Purely by chance, the first unit at the Medupi coal-fired power station came on line in 2015, the same year that wind and solar from the renewable energy independent producers procurement programme (REIPPPP) bid window 1 came on line. Since 2015, additional units from Medupi have come on line at an average of one per year. The sixth and last unit is due to come on line in February 2021, five and a half years after the first unit.
In 2016 and 2017, renewable energy projects from bid windows 2 and 3 achieved full commercial operation, and the cumulative wind and solar fleets grew in size.
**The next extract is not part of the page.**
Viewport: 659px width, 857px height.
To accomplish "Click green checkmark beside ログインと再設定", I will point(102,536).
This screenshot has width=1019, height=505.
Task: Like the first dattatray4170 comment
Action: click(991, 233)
It is well known that the signing of power purchase agreements from bid window 4 was stalled for over two years, and projects from bid window 4 that were meant to come on line in 2018, are only now coming on line in 2020, having been further delayed by Covid-19 lockdown restrictions.
Had the REIPPPP proceeded as originally intended, projects from bid window 6 would now be approaching full commercial operation, and we would be expecting bid window 7 projects to be completed in 2021, with bid window 8 preferred bidders already declared. The commissioning of the six units at the Medupi power station would more or less have coincided with the first six bid windows.
Table 1 shows data for Medupi. It includes operational data such as how many megawatts worth of units were functioning each year, as well as annual electricity output in terawatt hours. It also includes cumulative capital cost expenditure, as well as estimates of future capital costs.
The 2020 capital cost to date, of about R160-billion, comes directly from Eskom, who promptly supplied the information on request. This represents the cumulative spend as of July 2020. Cumulative spend for the years prior to and post 2020 were estimated. The final figure of R220-billion excludes sulphur emissions control retrofits. This estimate does not come from Eskom.
Table 1. Key operational and cost data for Medupi coal-fired power station. # Effective MW takes into account the month in which each new unit was commissioned in each particular year. Operational and cost data sourced from Eskom. Some data has been smoothed over the period. Cumulative capex spend is estimated, but locked in to 2020 cost data as supplied by Eskom. Final cost estimates are by the author, not from Eskom.
The row showing cumulative effective MW installed, takes into account the timing of each new unit by factoring in the number of months per year that any specific unit was operational. Figures on operations & maintenance costs (O&M) as well as fuel costs received from Eskom have been smoothed over the period, to equate to the same total amount as the actual figures.
For example, in the data received from Eskom, 2015 had very little electricity output, but a large amount was spent on coal. This reflects the building up of coal stockpiles, and may well have also included take-or-pay coal purchase penalties, as the startup of the first unit was well behind the contracted coal delivery schedule.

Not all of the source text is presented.